I receive more e-mails about immigration than any other subject, even though the ethnicity make-up of my constituency hovers around 99% British white. That is neither good nor bad, it is how it is. London has an ethnicity make-up of around 50%. That is also neither good nor bad, it is how it is. Many of them are third or fourth generation and are as British as you and I, even though they might be a slightly different colour, which some people still appear not to like. 

There is no country in the world, with the possible exception of North Korea, which does not now receive significant levels of immigration. Australia, which many constituents hold up as a model for us to follow, has a higher proportion of immigrant workers than we do. All European countries, the USA and Canada have an unending stream of people wanting to cross their borders: (a) as illegal immigrants, (b) to seek asylum or (c) to work. This is not going to change anytime soon.

Our response must be:
(a) to illegal immigrants – stop them coming in – apprehend the ones that do and send them home. That is what the UK government is doing, quite rightly.

(b) With asylum seekers, process them quickly, treating them at every stage as human beings, and if they are genuine make them welcome and if they are not (and the majority are not) send them from whence they came. This is what the UK government is doing. Last year we processed 20,000 asylum seekers and France had 50,000 and Germany 80,000. This is happening everywhere!

(c) With those coming here to work – accept them if there is work to do and deny them benefits if there is not. That is what the UK government is now doing. Whether we like it or not many of our industries would grind to a halt without immigrant workers: construction, hotels, restaurants and bars, the NHS and care homes to mention but a few.

Some people are still living in the land of Dixon of Dock Green. That world has gone. We are now in the age of Google-box.

posted by Gary @ 09:24  



Thursday, 3 March 2016


I have spent some time in Croydon Hospital this week visiting a relative. Croydon is one of the most diverse boroughs in London and coming from a Devon background, there are lessons to be learned.

The staff on this particular high dependency unit were absolutely wonderful: professional, hard-working, expert and caring. Not a single one of them was white British. The staff nurse was a very bright man from Portugal. When he was off duty the role was taken by Precious, a constantly cheerful Afro-Caribbean lady. The Registrar who delivered the diagnosis and spelt out the way forward was wearing a Muslim head scarf. She was brilliant. The unit was well run.

From outside this melting pot of ethnicities it would be possible to be judgemental. From within, once the abilities and personalities of the people shone through, the natural reaction was simply to celebrate this rich diversity.

It is now obvious that our National Health Service could not function without much input from people not born in this country. We are down to 5% unemployment in the United Kingdom, in Devon, significantly less than that. In my constituency 1%, which is basically full employment. With some notable exceptions, we are down to the stubborn hard core of indigenous people who would rather not work, need special help or who have fallen on hard times and need time to recover. Our construction and leisure industry, health service and caring professions would now grind to a halt without help from outside.

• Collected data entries
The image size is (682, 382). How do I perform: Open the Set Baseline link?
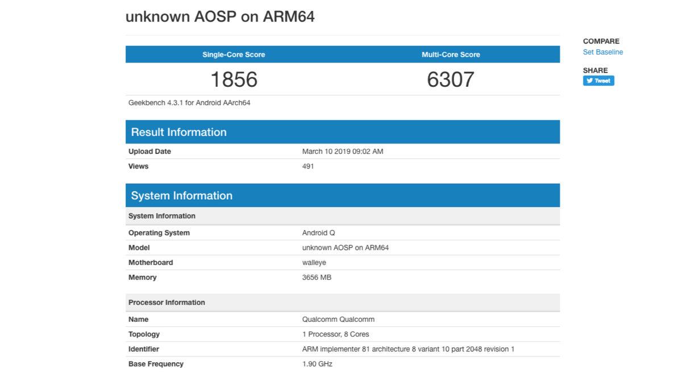pos(602,52)
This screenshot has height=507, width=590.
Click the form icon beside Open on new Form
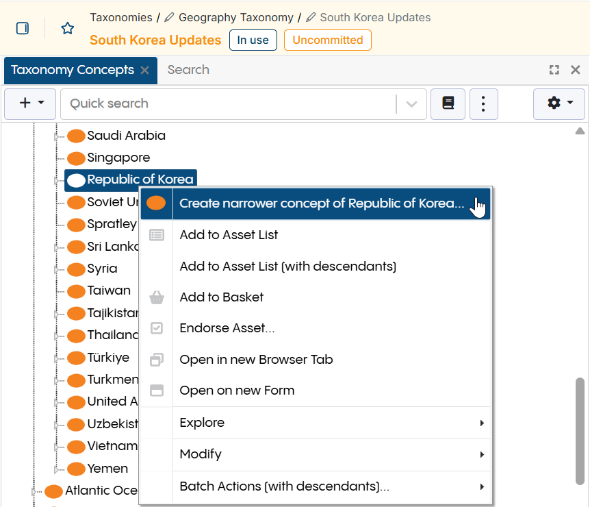coord(157,390)
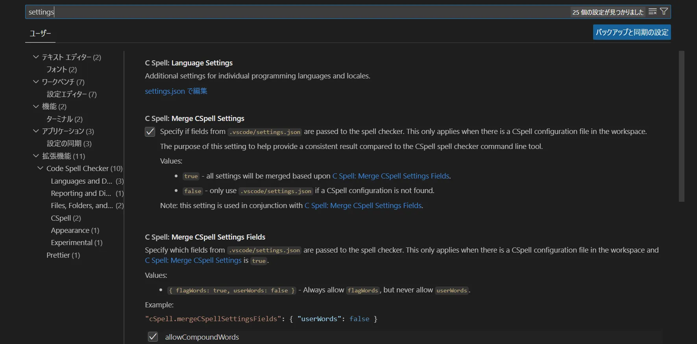Screen dimensions: 697x344
Task: Follow the Merge CSpell Settings Fields link
Action: coord(390,176)
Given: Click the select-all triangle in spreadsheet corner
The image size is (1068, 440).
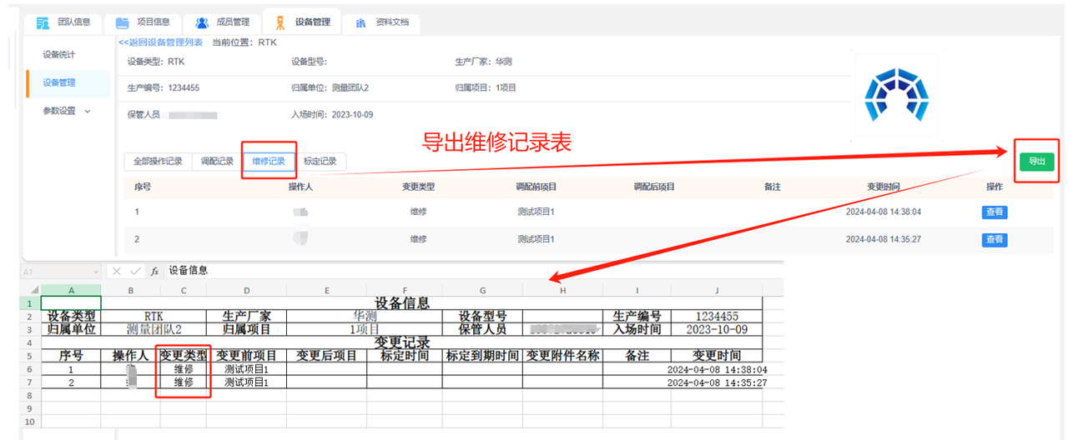Looking at the screenshot, I should (x=30, y=290).
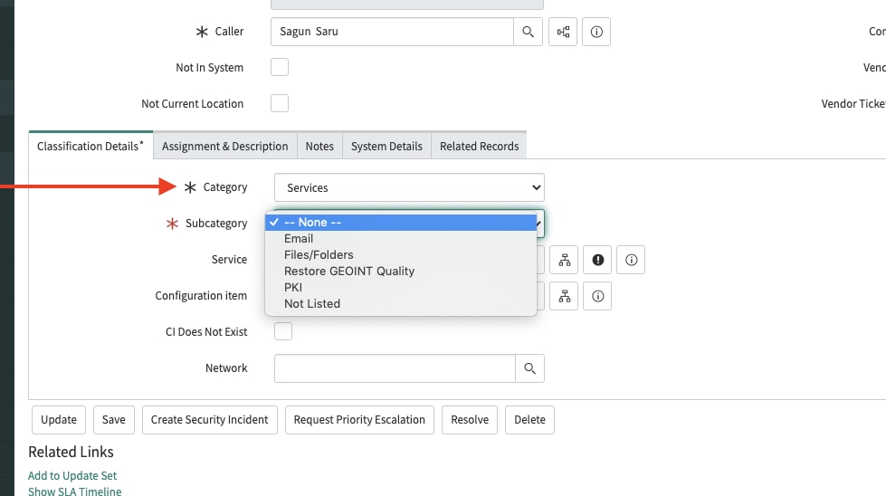The image size is (886, 496).
Task: Switch to the Assignment & Description tab
Action: [224, 146]
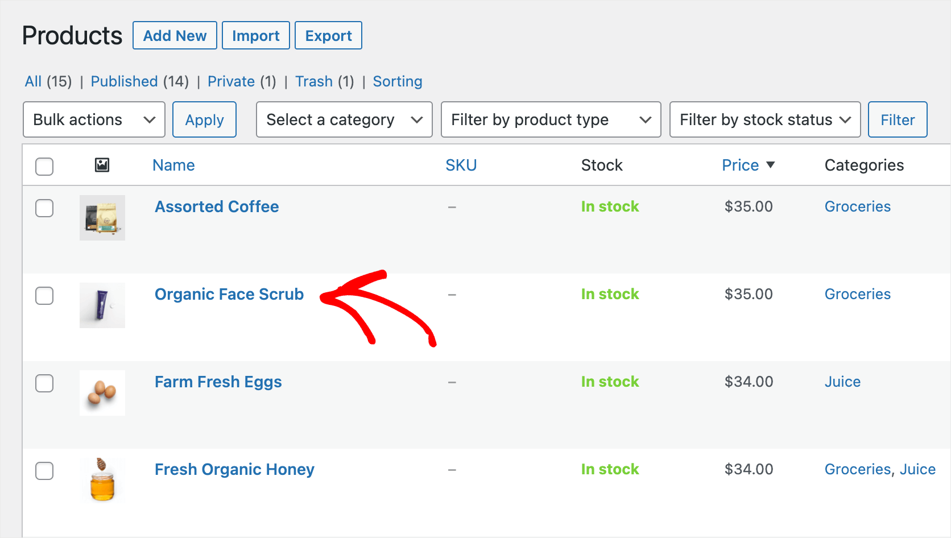
Task: Check the checkbox for Farm Fresh Eggs
Action: click(44, 383)
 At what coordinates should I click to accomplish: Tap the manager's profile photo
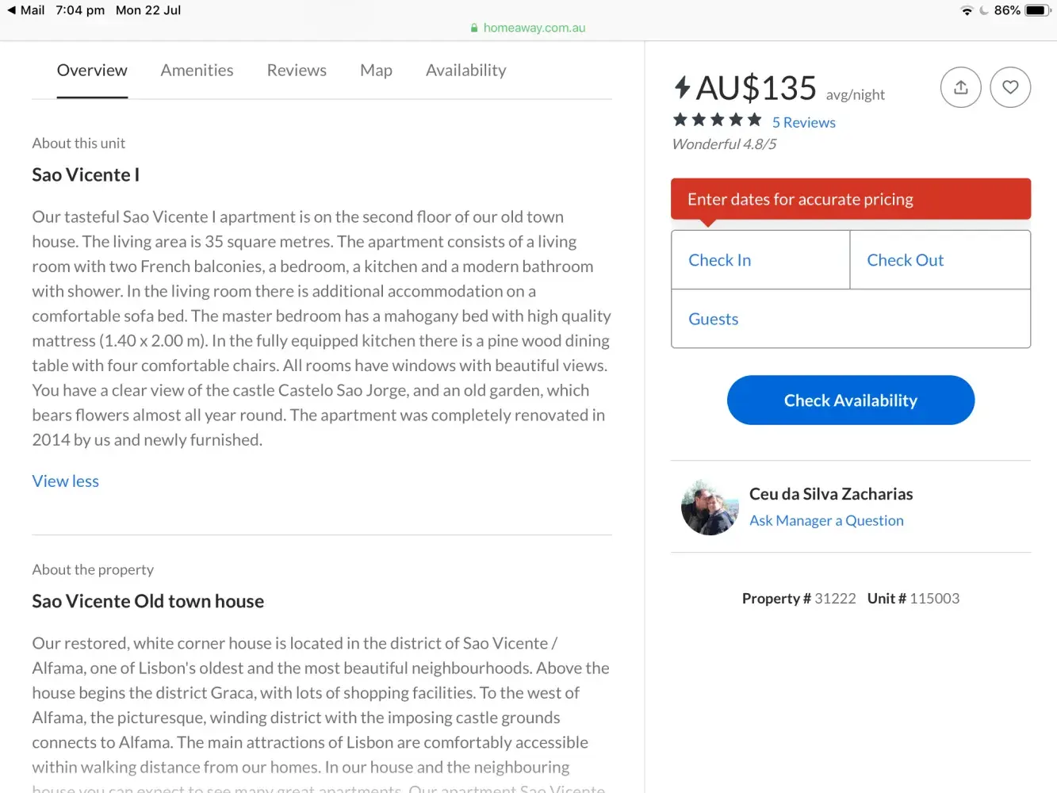(x=710, y=508)

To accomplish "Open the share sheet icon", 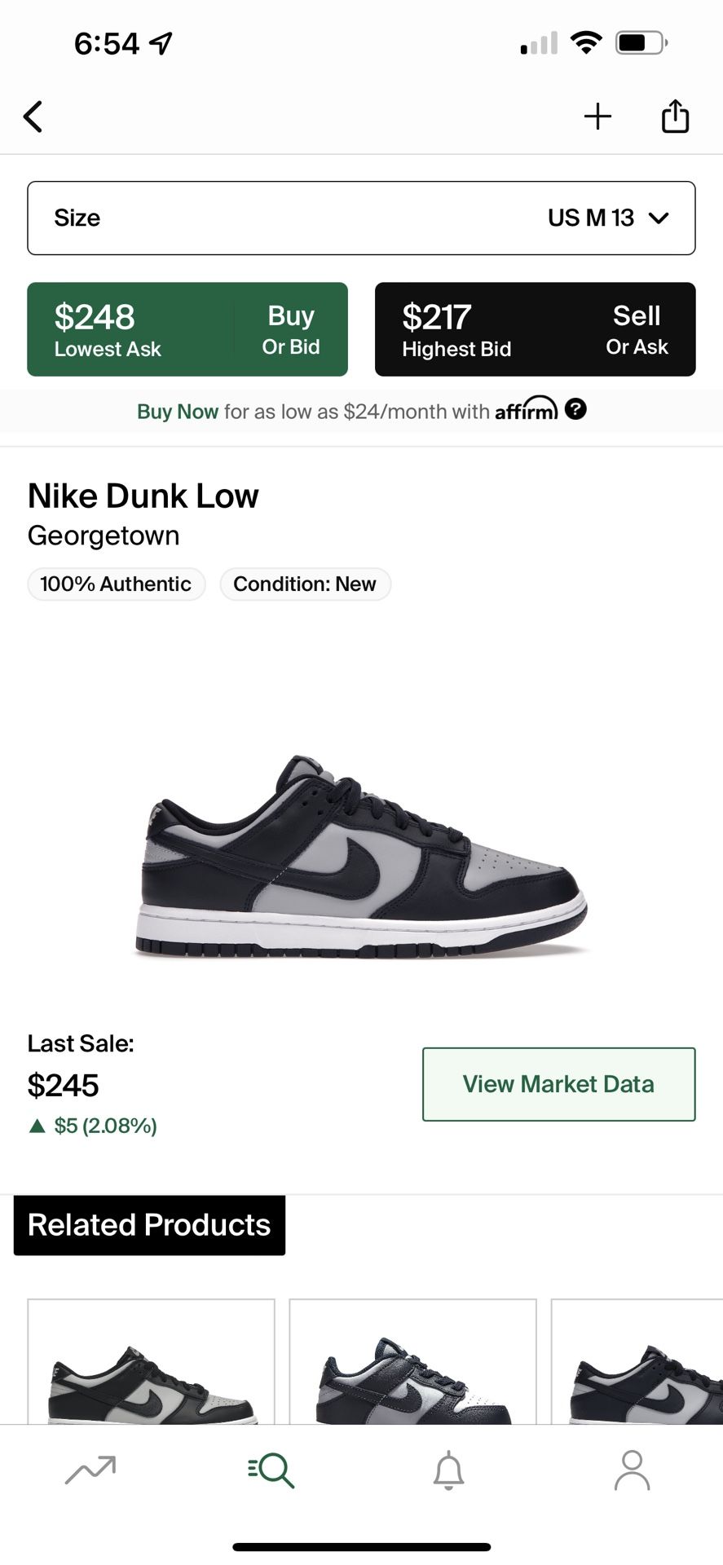I will (675, 116).
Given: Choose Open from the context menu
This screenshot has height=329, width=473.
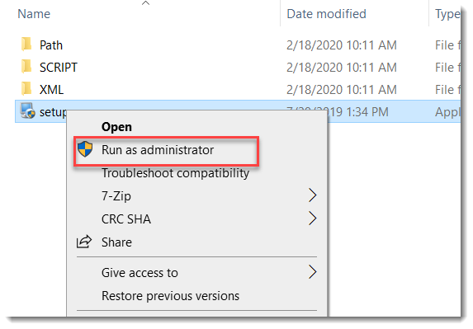Looking at the screenshot, I should click(116, 127).
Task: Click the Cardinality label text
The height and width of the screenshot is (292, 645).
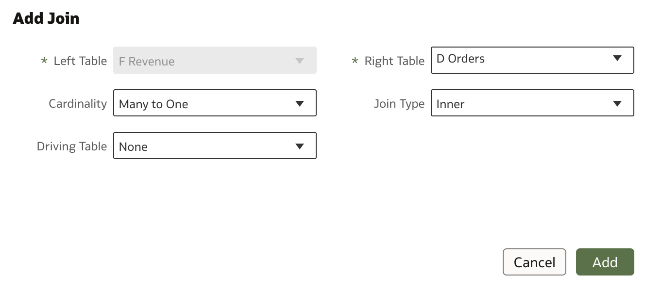Action: pyautogui.click(x=78, y=103)
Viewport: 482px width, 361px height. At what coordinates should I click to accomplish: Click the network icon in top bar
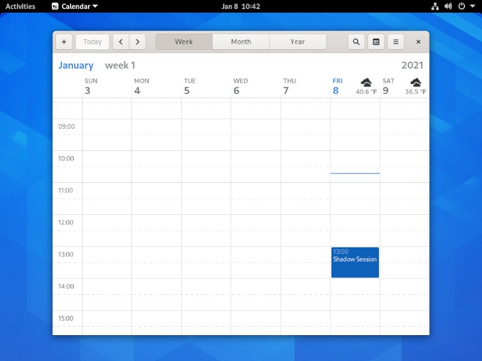[435, 6]
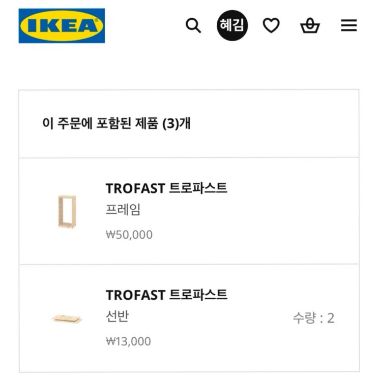The image size is (378, 382).
Task: Open the heart wishlist icon
Action: [x=271, y=25]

• BRIEF 1
Condense the paragraph of the blog text on immigration that opens "There is no country in the world" into a brief bulleted list that keeps its main facts.
• BRIEF 2
Transcribe the blog text on immigration from "(c) With those" up to and including "to be learned.".

• TASK OUTPUT 1
- Every country except possibly North Korea now receives significant immigration.
- Australia, often held up as a model, has a higher proportion of immigrant workers than the UK.
- All European countries, the USA and Canada face a constant flow of people seeking entry as illegal immigrants, as asylum seekers or to work.
- This will not change soon.

• TASK OUTPUT 2
(c) With those coming here to work – accept them if there is work to do and deny them benefits if there is not. That is what the UK government is now doing. Whether we like it or not many of our industries would grind to a halt without immigrant workers: construction, hotels, restaurants and bars, the NHS and care homes to mention but a few.

Some people are still living in the land of Dixon of Dock Green. That world has gone. We are now in the age of Google-box.

posted by Gary @ 09:24  



Thursday, 3 March 2016


I have spent some time in Croydon Hospital this week visiting a relative. Croydon is one of the most diverse boroughs in London and coming from a Devon background, there are lessons to be learned.